Borland Turbo Debugger – Reverse Execution in 1992

Thanks to a tip from “Derek” on a previous blog post about a replay debugger from 1995, I was made aware of the reverse execution ability that was available in the Borland Turbo Debugger version 3.0 from 1992! This is the oldest commercial instance of “reverse” that I have found (so far), and definitely one of the oldest incarnations of the idea overall. Thanks to Google and the Internet, I managed to find a scanned copy of the manual of the product, which provided some additional information. Note that the debugger only does reverse execution, but not reverse debugging since you cannot run in reverse to stop at a breakpoint.

The manual for the debugger (version 5), has a whole section called “Reverse Execution.” It explains the feature like this:

Turbo Debugger’s execution history keeps track of each instruction as it’s executed, provided that you’re tracing into the code. Using the Execution History window, you can examine the instructions you’ve executed and, if you like, return to a point in the program where you think there might be a bug. Turbo Debugger can record about 400 instructions.

Picture of the cover, from Amazon.

Analysis

This is essentially stepping back along a short history of recorded instructions. The debugger does offer the ability to step into things like INT handlers, so it is kind of “system level”. It seems to assume the program has a single thread of control, and that there is only one hardware processor in the system – in 1992, handling multicore would seem rather unnecessary. There is some mention of Windows calls, so there might be an OS running – but this is still in the days of DOS-based Windows and cooperative multitasking, simplifying the problem quite a bit.

It sounds like you can only step back through code that has been traced or stepped instruction-by-instruction by the user. If you just run forward, reverse is not active. Given the short window of reverse, this is reasonable.

IO cannot be undone, which in the case of an early 1990s PC system basically means the classic 8086 IN and OUT instruction families. There is no mention of PCI in the debugger manual at all.

There are some instructions and debugger commands that cause the recording history to be flushed, such as executing an INT instruction – unless explicitly tracing into it manually. Using the debugger “run” command or stepping over function calls – which makes sense since that is executing without explicit tracing.

I would not characterize the Turbo Debugger as being full reverse debug – there are no backwards breakpoints. All you can do is to move backwards in the execution recording, either one step at a time or moving back to a particular instruction in the history window.

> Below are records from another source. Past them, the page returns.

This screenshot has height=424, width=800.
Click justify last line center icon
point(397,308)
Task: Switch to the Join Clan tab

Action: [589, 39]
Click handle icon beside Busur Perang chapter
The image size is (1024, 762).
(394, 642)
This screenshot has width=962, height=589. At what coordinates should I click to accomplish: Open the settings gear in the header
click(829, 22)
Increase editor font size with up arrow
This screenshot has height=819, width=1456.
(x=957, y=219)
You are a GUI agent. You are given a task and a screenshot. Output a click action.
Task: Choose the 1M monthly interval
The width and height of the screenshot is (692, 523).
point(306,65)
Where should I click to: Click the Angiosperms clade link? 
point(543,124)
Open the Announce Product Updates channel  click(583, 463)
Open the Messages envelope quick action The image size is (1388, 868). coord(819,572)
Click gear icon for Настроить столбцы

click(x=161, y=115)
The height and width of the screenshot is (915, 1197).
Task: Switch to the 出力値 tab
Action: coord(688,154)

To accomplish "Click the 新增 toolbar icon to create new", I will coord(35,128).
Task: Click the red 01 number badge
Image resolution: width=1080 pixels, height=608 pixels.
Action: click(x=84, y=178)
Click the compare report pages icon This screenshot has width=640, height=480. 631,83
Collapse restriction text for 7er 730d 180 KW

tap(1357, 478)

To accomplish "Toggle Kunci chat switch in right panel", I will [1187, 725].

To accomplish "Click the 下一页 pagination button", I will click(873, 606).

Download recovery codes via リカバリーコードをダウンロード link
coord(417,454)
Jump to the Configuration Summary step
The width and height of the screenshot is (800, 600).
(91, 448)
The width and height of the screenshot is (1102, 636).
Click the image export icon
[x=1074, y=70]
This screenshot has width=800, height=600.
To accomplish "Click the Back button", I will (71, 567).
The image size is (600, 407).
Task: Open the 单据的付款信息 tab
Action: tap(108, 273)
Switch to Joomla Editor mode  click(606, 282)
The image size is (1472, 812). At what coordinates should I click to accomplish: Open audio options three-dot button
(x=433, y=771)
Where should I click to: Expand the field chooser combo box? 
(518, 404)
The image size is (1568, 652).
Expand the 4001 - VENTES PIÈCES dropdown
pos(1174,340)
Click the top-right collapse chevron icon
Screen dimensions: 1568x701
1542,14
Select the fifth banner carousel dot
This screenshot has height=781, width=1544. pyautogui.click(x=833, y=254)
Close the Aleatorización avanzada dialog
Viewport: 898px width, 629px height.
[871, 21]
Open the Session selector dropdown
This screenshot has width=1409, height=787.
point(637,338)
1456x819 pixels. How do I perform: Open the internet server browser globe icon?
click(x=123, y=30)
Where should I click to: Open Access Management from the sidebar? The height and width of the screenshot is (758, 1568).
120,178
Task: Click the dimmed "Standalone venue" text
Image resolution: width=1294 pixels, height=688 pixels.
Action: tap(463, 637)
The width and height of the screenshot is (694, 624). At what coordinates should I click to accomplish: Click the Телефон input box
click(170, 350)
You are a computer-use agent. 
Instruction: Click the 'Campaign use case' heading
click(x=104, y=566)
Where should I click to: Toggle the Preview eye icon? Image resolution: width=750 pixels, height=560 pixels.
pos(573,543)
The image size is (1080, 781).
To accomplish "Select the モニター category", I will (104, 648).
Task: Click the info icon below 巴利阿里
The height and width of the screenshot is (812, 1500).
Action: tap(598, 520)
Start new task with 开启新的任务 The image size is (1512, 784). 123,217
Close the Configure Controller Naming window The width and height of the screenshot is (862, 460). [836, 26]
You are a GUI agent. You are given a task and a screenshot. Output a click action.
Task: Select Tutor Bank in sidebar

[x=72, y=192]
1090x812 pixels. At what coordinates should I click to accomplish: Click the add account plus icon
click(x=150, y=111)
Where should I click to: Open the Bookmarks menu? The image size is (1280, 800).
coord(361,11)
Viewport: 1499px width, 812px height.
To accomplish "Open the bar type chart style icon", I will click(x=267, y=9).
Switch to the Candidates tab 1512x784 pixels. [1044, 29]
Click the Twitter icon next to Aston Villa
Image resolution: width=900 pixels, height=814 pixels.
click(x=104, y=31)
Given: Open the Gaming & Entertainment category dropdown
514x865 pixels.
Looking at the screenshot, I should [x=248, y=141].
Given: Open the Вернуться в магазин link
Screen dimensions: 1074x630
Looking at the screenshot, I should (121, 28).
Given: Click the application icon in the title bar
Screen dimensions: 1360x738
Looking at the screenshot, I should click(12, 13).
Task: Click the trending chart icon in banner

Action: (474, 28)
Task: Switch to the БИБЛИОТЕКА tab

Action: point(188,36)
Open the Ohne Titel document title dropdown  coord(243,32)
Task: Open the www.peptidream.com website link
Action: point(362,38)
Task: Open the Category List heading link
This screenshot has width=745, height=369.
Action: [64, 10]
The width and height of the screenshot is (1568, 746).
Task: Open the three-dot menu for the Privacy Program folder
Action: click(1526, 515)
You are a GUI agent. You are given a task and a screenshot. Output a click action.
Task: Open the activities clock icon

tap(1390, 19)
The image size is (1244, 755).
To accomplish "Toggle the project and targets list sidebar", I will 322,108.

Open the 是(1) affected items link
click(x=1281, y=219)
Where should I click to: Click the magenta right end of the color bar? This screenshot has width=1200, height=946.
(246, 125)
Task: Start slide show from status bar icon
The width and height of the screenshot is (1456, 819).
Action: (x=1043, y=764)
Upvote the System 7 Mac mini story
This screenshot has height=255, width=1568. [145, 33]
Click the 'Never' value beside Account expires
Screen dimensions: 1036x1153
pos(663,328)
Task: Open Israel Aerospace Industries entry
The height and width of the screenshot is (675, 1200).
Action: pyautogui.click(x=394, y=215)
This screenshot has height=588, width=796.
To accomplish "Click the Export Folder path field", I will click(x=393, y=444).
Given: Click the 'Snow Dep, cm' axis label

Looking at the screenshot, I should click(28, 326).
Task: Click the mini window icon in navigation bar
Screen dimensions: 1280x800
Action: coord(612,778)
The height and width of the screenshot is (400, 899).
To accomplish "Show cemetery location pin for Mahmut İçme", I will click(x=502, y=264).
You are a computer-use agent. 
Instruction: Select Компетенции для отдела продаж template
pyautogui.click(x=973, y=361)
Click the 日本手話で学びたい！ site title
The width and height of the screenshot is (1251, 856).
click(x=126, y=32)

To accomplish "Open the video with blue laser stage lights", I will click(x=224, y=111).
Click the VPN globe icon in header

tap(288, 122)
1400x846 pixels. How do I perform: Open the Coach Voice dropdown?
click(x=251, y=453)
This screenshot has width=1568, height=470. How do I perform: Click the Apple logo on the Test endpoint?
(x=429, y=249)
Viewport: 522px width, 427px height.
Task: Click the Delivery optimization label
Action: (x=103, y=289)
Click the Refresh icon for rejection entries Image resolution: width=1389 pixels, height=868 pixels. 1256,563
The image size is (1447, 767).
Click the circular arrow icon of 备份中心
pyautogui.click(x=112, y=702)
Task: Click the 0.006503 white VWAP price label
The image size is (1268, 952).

Overall, the feeling of the debugger is very much that of a bare-metal embedded debugger, including commands like resetting a program by basically setting the instruction pointer to the beginning of the program. In this context, single-stepping and capturing all instructions makes a lot of sense, and doing a bit of reverse on that is rather easy (the amount of state that has to be restored is pretty small).

Debugger session record and replay

The Turbo Debugger offers an interesting way to re-activate reverse execution for a program if you accidentally lose the execution history. You can record all keystrokes sent to the debugger itself, as well as to the program being debugged, and then replay them. This is an interesting way to restore both the program state and debugger state, by recording the history of both.

Other notes

The Turbo Debugger also offered the ability to do remote debug, using a serial cable at 115kbps to connect the debugger with the debuggee. This was done as a memory usage optimization, since the resident debug agent would be a lot smaller than the full debugger. One source on the Internet lists the size as something like 15kB for the debug agent – which is really compact for a 32-bit x86 program.

Conclusion

The feeling you get is that the developers started out with an instruction trace feature, and then realized that it could be generalized to a reverse execution feature. It is rather limited, but for single-stepping debug, it makes perfect sense to be able to back up a few steps. Technologically, this looks like a dead end since it relies on complete control over the machine and implicitly assumes that there is no operating system or other cores getting in the way.